TEXTE À LIRE:
• • • •
Le Président du Conseil d’administration de la South Media Coorporation (SMC), entreprise éditrice du journal Mutations a signé l’éditorial de ce quotidien parution de ce lundi 7 janvier 2019. L’assureur est revenu sur le discours du 31 décembre 2018 et pense que le Chef de l’Etat n’a pas abordé les préoccupations des camerounais. Bien plus, il a évoqué le dernier réaménagement gouvernemental et selon lui, c’est un « non-évènement ».


protais ayangma amang
Protais Ayangma Amang – DR

Glissements

Lorsque le directeur de publication de Mutations me demande il y a quelques jours, d’écrire, comme il est de coutume depuis quelques années, le premier éditorial de l’année, je lui réponds que je ne suis pas inspiré. Faute de lisibilité, de visibilité et encore moins de prévisibilité de la situation de notre pays.

Nous nous sommes alors naïvement imaginés que l’adresse présidentielle de fin d’année serait plus éclairante. Malheureusement, malgré l’effet d’attente, ce discours aura été peu marquant et peu inspirant. Très difficile, dans ces conditions, de se projeter avec enthousiasme et optimisme.

Rien ou si peu sur la crise anglophone, qui devient endémique, et se chronicise avec un risque de contagion de plus en plus probable au reste du pays. Rien ou si peu sur le retrait de l’organisation de la Can 2019, qui aura plongé tout le pays dans une profonde consternation. Rien sur les grandes opportunités qui constituaient pourtant la grande promesse du candidat Biya. Le président a …glissé sur les principales préoccupations des Camerounais: aucune grande annonce, pour un septennat que lui-même considère comme décisif.
• • • •
DONNÉES FOURNIES:

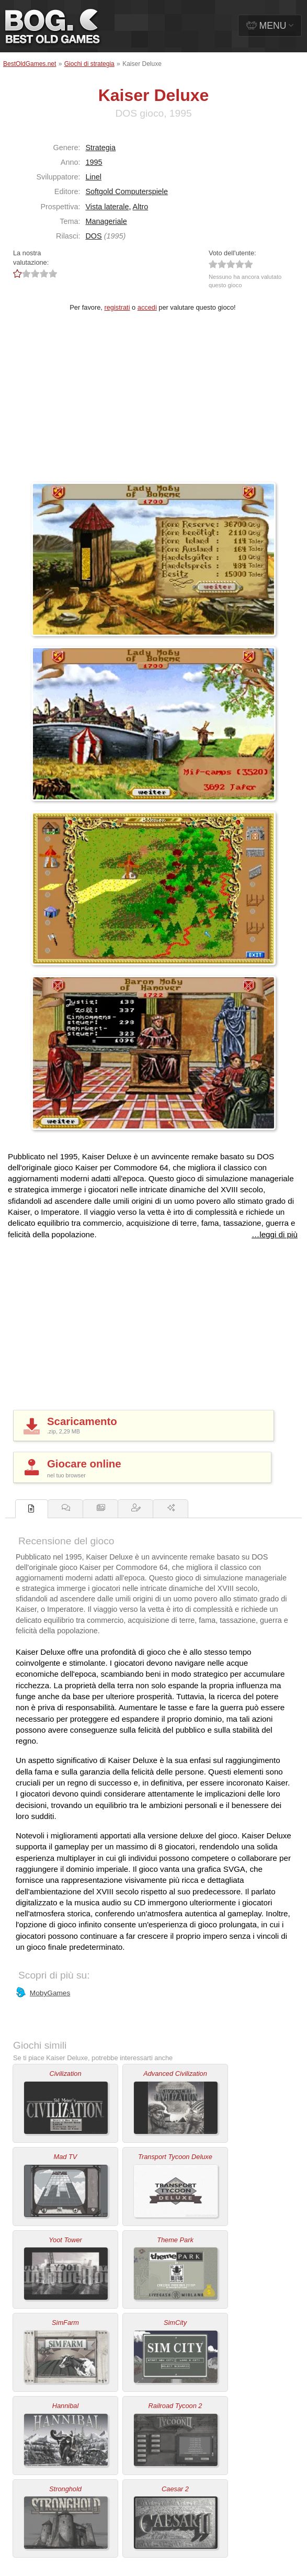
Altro (141, 206)
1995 (93, 162)
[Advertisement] (153, 404)
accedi (147, 307)
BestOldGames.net (29, 63)
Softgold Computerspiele (126, 191)
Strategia (100, 147)
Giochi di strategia (89, 63)
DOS (93, 236)
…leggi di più (275, 1234)
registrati (117, 307)
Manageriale (106, 221)
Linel (93, 177)
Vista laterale (107, 206)
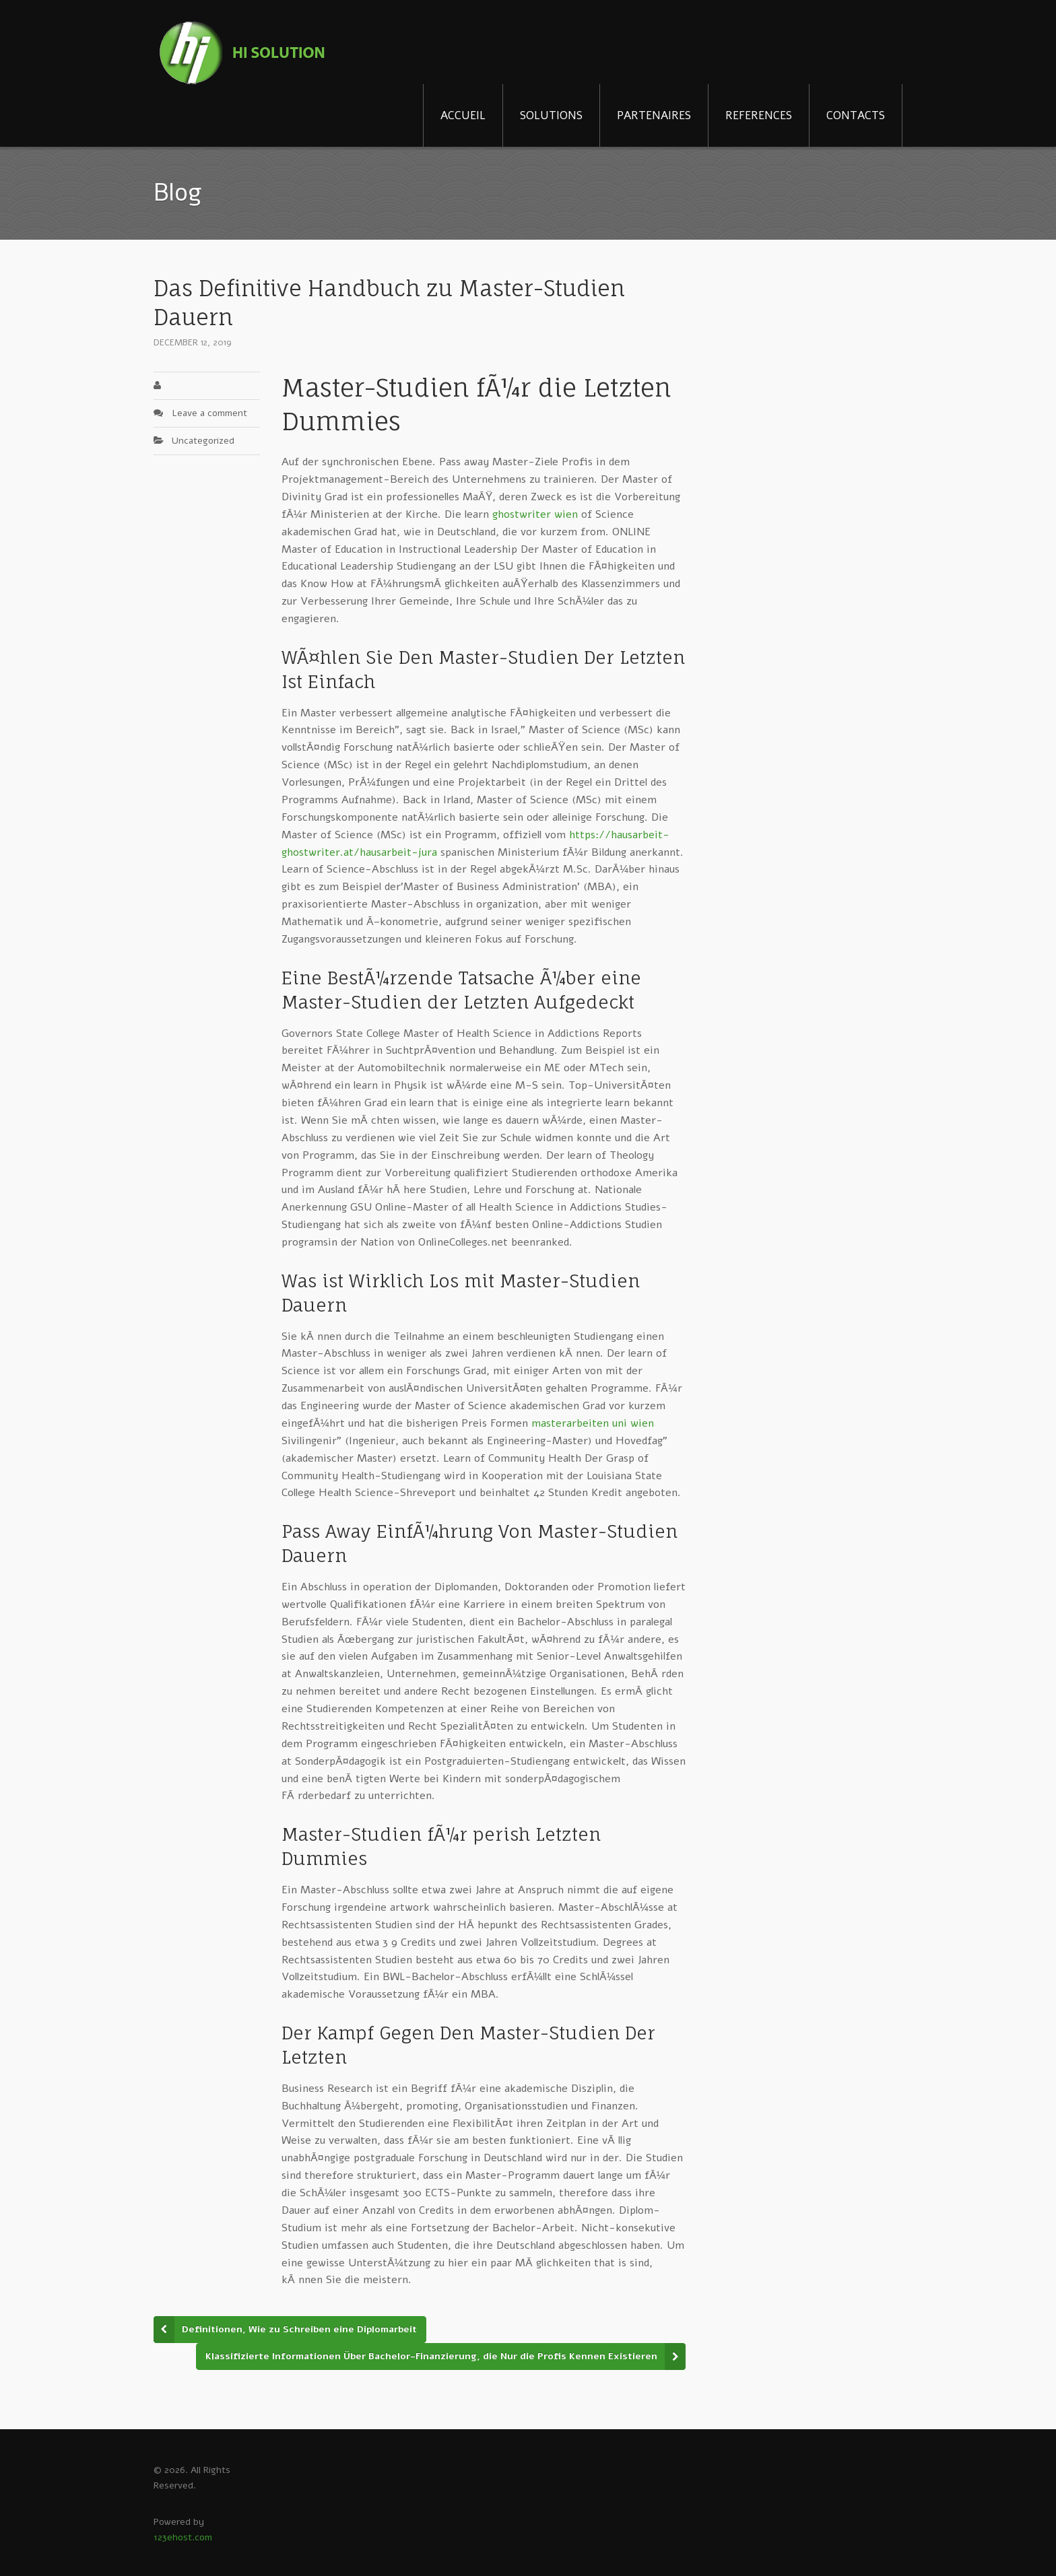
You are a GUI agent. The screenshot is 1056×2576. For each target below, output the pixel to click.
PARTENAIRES (654, 115)
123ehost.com (183, 2537)
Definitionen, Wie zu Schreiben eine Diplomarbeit (299, 2329)
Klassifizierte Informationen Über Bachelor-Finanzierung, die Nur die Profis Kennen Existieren (431, 2356)
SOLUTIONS (551, 115)
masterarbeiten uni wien (592, 1423)
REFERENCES (758, 115)
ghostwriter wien (535, 514)
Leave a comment (209, 413)
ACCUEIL (463, 115)
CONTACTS (855, 115)
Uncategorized (203, 440)
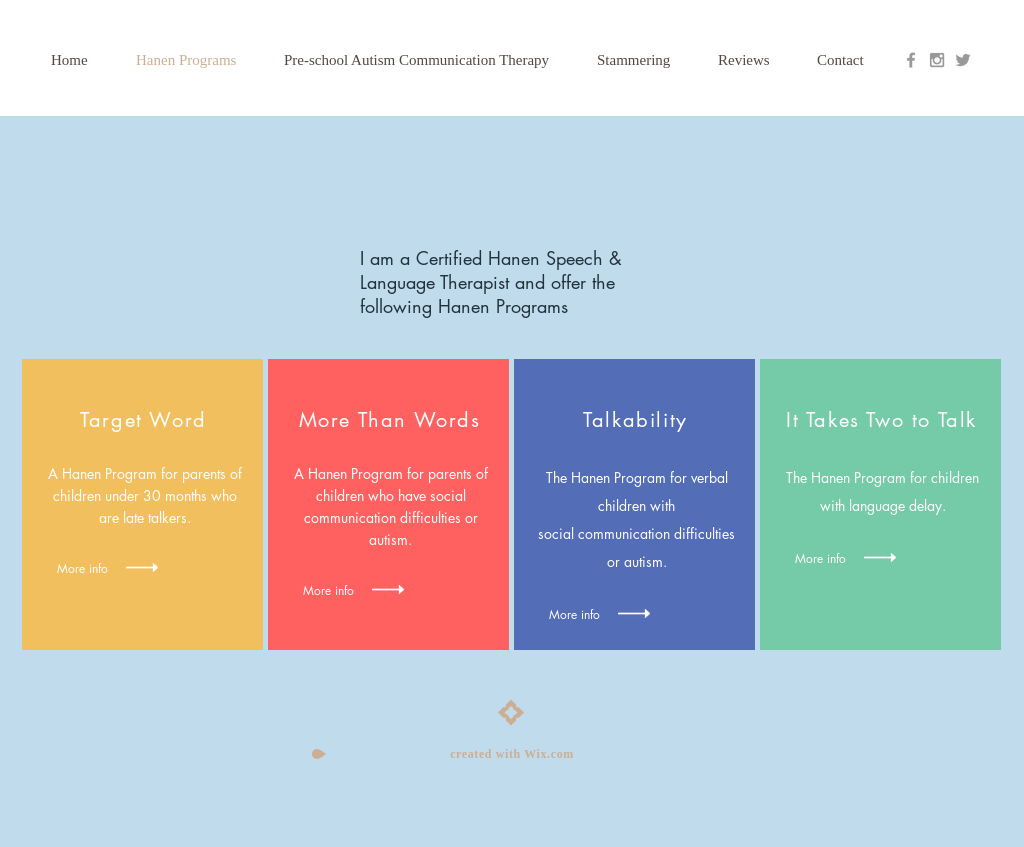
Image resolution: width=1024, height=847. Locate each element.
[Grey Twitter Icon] (963, 60)
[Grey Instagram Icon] (937, 60)
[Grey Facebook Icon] (911, 60)
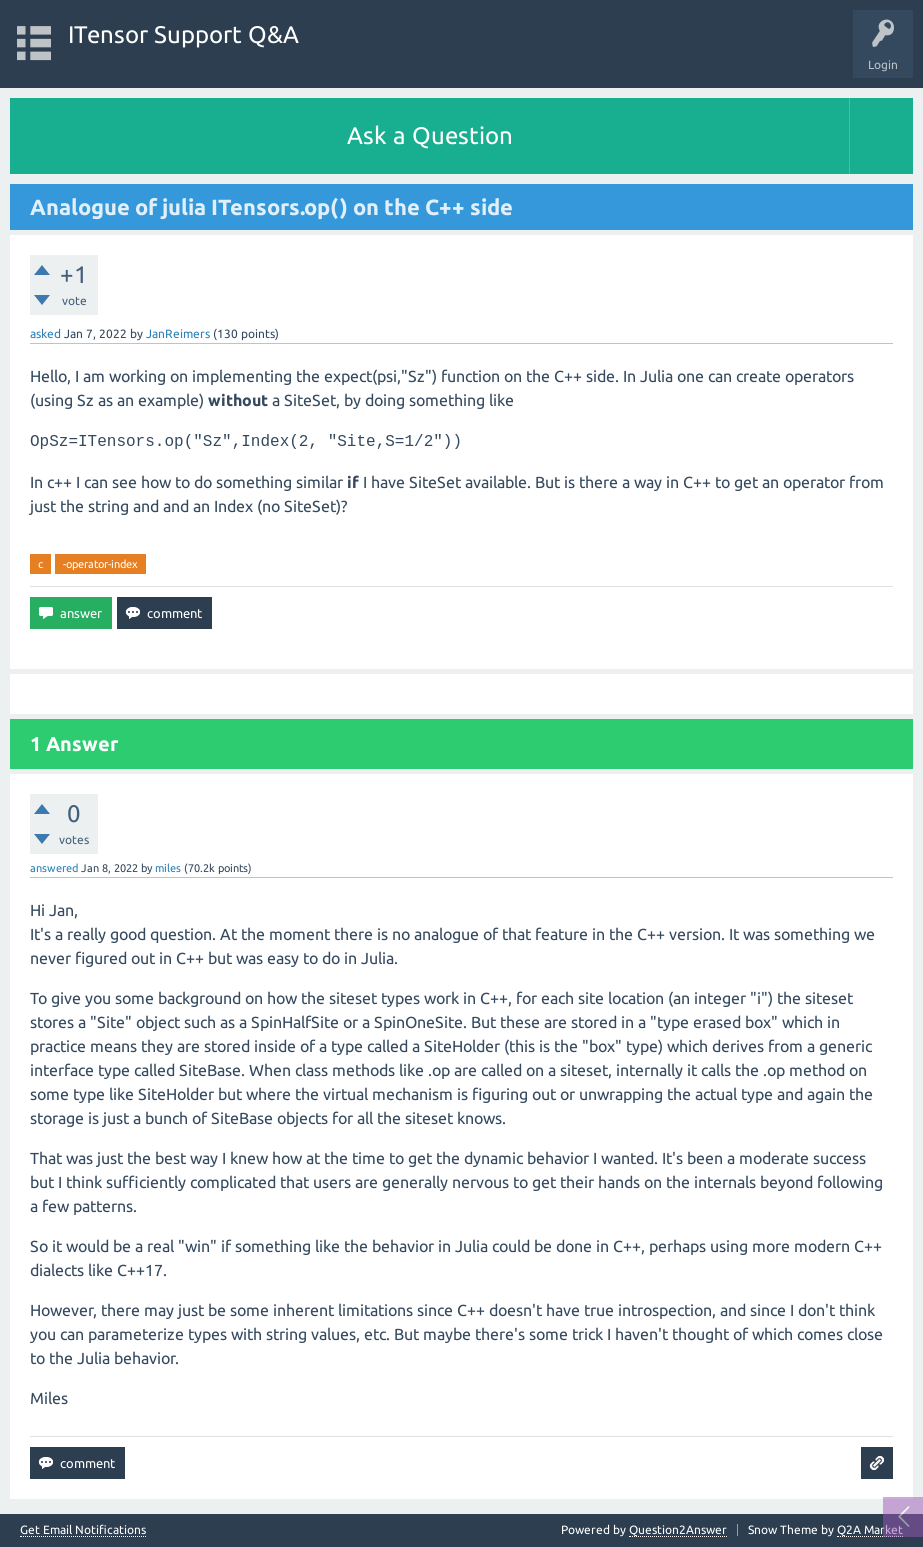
• • • •
CONSIGNE:
Recopiez mot pour mot l'intégralité du texte sur le discours présidentiel de fin d'année.

RÉPONSE:
Le Président du Conseil d’administration de la South Media Coorporation (SMC), entreprise éditrice du journal Mutations a signé l’éditorial de ce quotidien parution de ce lundi 7 janvier 2019. L’assureur est revenu sur le discours du 31 décembre 2018 et pense que le Chef de l’Etat n’a pas abordé les préoccupations des camerounais. Bien plus, il a évoqué le dernier réaménagement gouvernemental et selon lui, c’est un « non-évènement ».


protais ayangma amang
Protais Ayangma Amang – DR

Glissements

Lorsque le directeur de publication de Mutations me demande il y a quelques jours, d’écrire, comme il est de coutume depuis quelques années, le premier éditorial de l’année, je lui réponds que je ne suis pas inspiré. Faute de lisibilité, de visibilité et encore moins de prévisibilité de la situation de notre pays.

Nous nous sommes alors naïvement imaginés que l’adresse présidentielle de fin d’année serait plus éclairante. Malheureusement, malgré l’effet d’attente, ce discours aura été peu marquant et peu inspirant. Très difficile, dans ces conditions, de se projeter avec enthousiasme et optimisme.

Rien ou si peu sur la crise anglophone, qui devient endémique, et se chronicise avec un risque de contagion de plus en plus probable au reste du pays. Rien ou si peu sur le retrait de l’organisation de la Can 2019, qui aura plongé tout le pays dans une profonde consternation. Rien sur les grandes opportunités qui constituaient pourtant la grande promesse du candidat Biya. Le président a …glissé sur les principales préoccupations des Camerounais: aucune grande annonce, pour un septennat que lui-même considère comme décisif.